Why browsers can't really change or validate
Quoting from Nik Cubrilovic's Persistant and Unblockable Cookies Using HTTP Headers (via Hacker News):
I will be filing a bug report with the open source browsers and requesting that the date is parsed properly. This won't completely solve the problem, since users can still be tracked by setting a unique datetime - but perhaps one of the more innovative browsers will come up with a solution where the time is rounded off to the nearest hour, and some basic sanity checking is done.
There's two issues here, validating
Last-Modified and changing it. As
it happens, I feel that changing
Last-Modified is basically impossible
for the browser to do in a way that is both safe and useful.
Let's set aside the server's view of
Last-Modified for now, and talk about how modifying
Last-Modified affects caching if we assume a server that does time
comparisons on L-M. First, it's effectively pointless for a browser
to shift L-M backwards in time, since it guarantees that the server
can never give you a 304 response; you're claiming that you only have
something that's older than what the server has, so it must give you the
current version.

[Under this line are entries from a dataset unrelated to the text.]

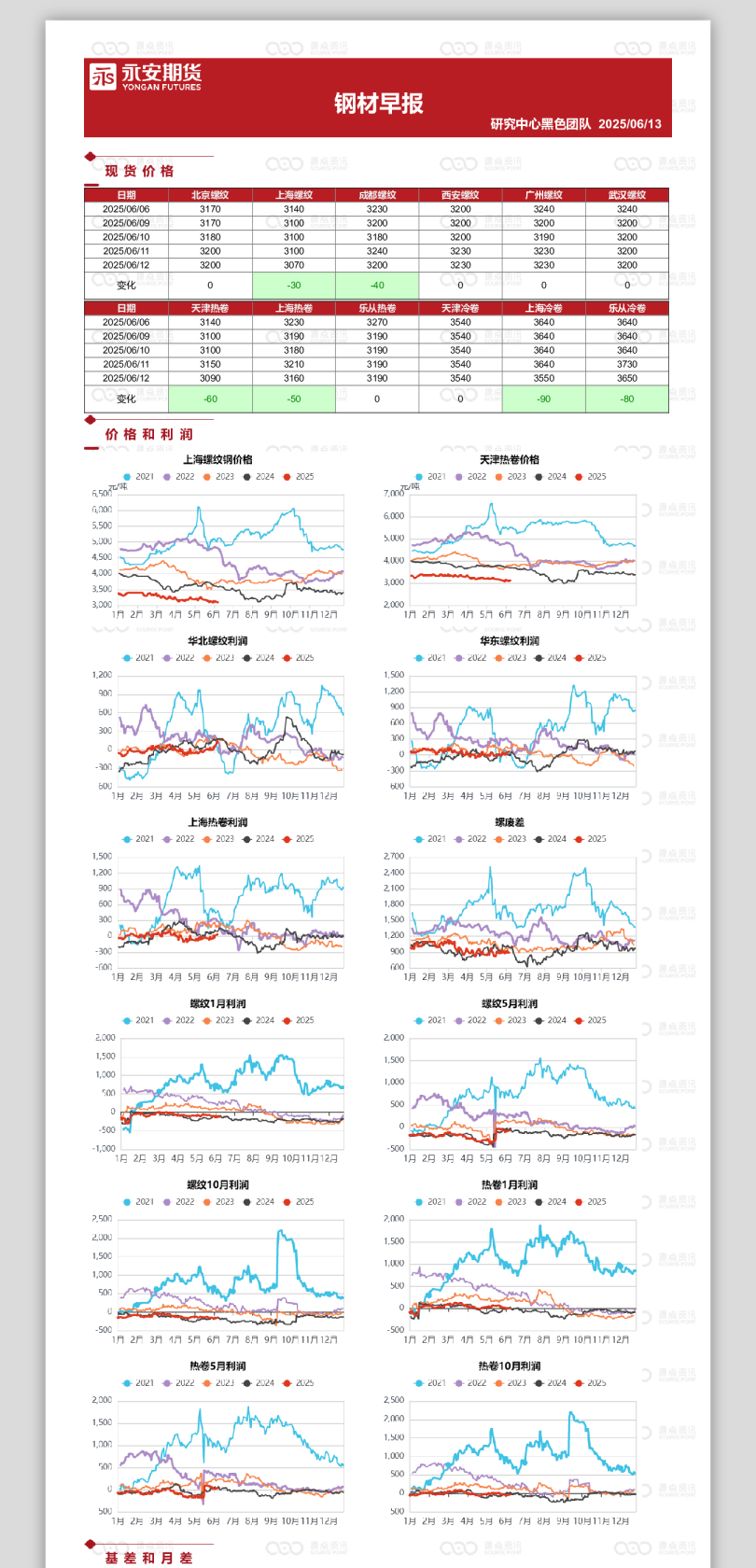The width and height of the screenshot is (756, 1568).
Task: Click the Yongan Futures logo icon
Action: click(x=103, y=77)
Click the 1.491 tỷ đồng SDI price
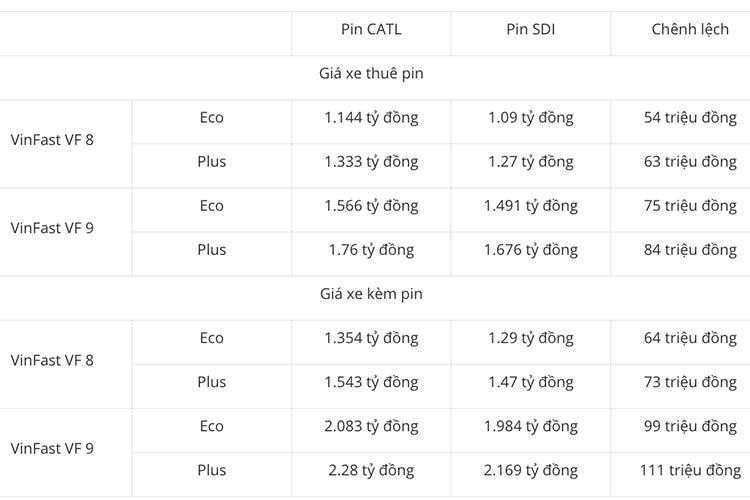 (531, 206)
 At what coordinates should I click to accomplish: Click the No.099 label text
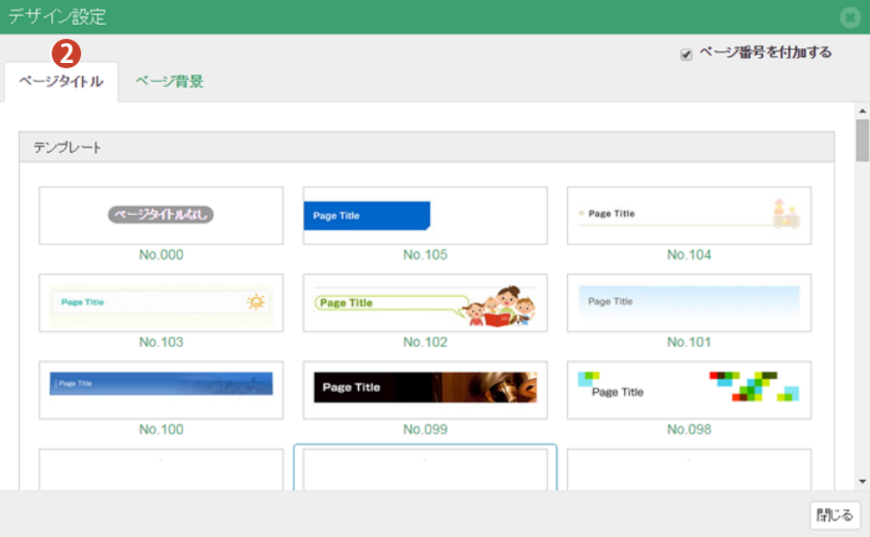tap(425, 430)
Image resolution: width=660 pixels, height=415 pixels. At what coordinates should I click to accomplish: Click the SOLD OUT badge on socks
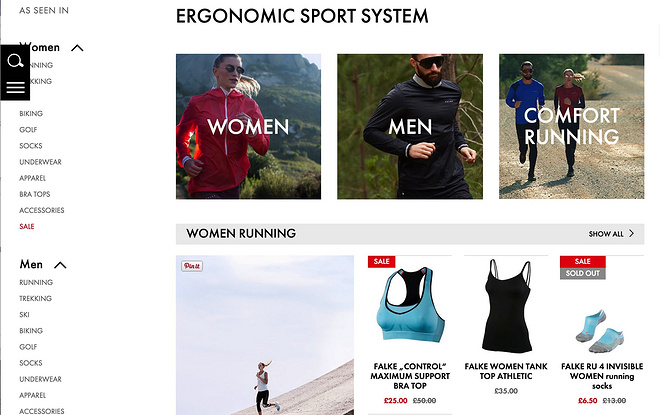(x=583, y=273)
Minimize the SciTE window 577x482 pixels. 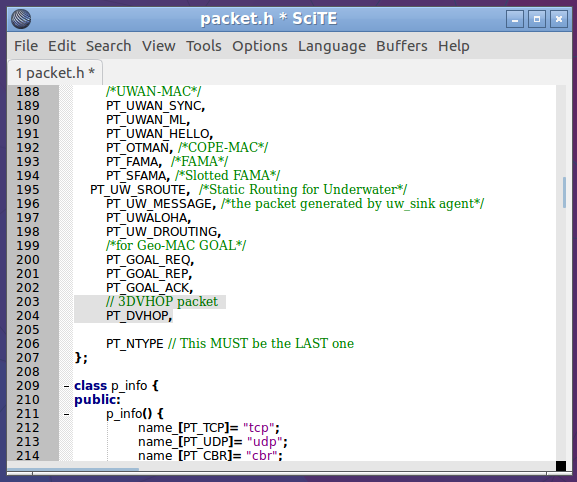click(515, 19)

You might as well not cache the page at all. Second,
it's clearly dangerous to shift L-M into the future (the further the
shift the more dangerous), because you'll miss any server updates made
between now and that future point.
In theory you might think that it's safe to shift L-M forward provided that the new L-M time is still in the past. In practice I think that there are a number of realistic scenarios where this still causes you to miss server updates; for example, there might have been a server-side rolling deployment of a content update that has not yet gotten to the server that you use. The 'new' content has an old timestamp because it was initially deployed some time ago on the first server (and because the server is keeping timestamps in sync to promote caching).
(Backing out of a deployment is one reason to avoid a time-based
Last-Modified comparison in your server.)

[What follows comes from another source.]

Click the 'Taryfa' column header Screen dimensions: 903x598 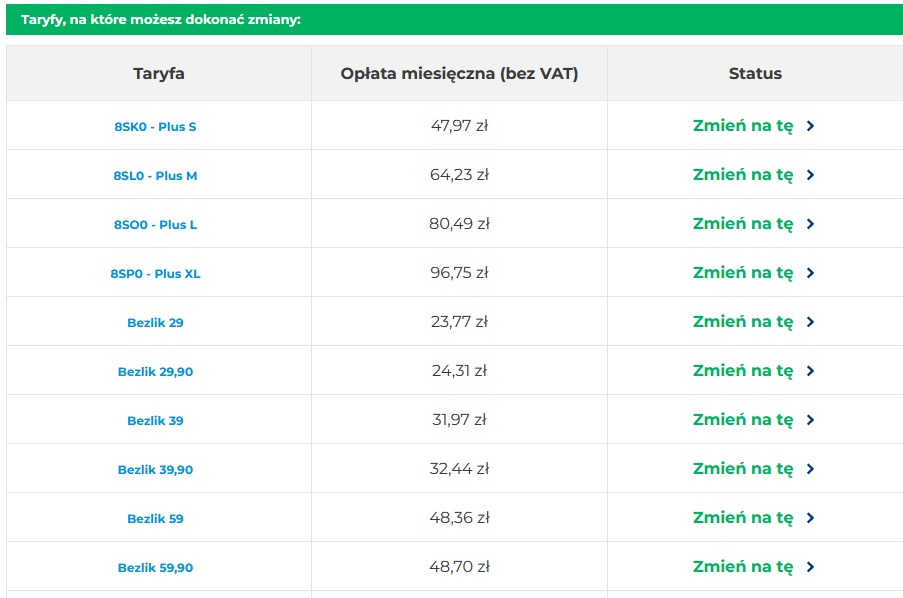(x=158, y=73)
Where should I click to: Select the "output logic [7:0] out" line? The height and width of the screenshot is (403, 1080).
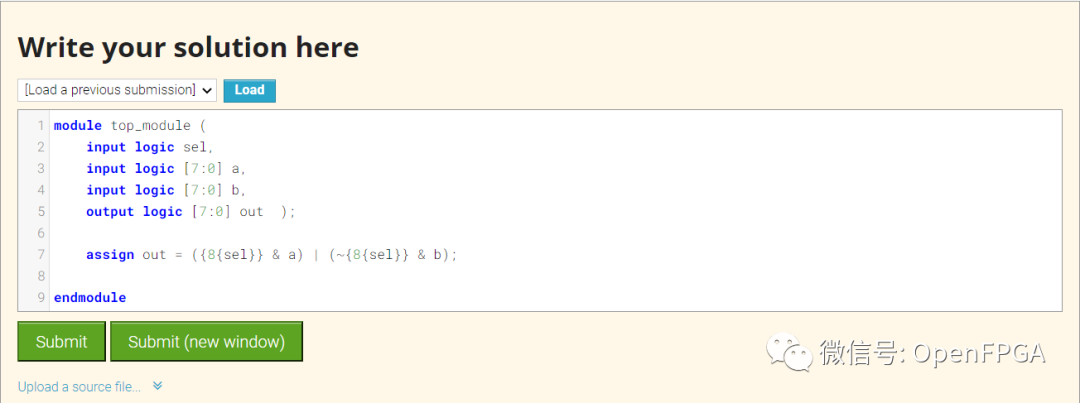pos(190,212)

This scenario may seem unusual. But the problem with making general browser changes that modify cache behavior is that they must be correct in general, not just for 'usual' situations, because someday some of your users will hit an unusual situation. And showing out of date content to users because you lied to the web server is a pretty bad sin.

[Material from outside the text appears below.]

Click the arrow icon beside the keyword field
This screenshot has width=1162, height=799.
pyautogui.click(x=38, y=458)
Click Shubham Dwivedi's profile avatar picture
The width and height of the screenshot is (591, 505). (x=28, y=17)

The problem with validating
Last-Modified headers is a pragmatic
one. It's virtually guaranteed that today, there are plenty of websites
and web applications that serve up
Last-Modified timestamps in formats
that are not quite correctly formed and RFC-compliant (for all I know,
DWiki is one of them; I'm not sure I paid careful attention to that
bit of the RFC when writing the code). This means that you have three
choices: you can ignore non-RFC dates entirely, which means that you
cache less, you can try to be increasingly generous in your date parsing
so that you accept common RFC violations, which is a lot of work, or
you can not validate the
Last-Modified value at all, treating it as a
magic cookie. It should be no wonder that the last option is relatively
(I admit that I would like to see browsers reject clearly impossible things, like the example that Nik Cubrilovic shows. I'm just not sure it's all that easy or reliable for a computer to tell 'clearly impossible' from a merely badly formatted date.)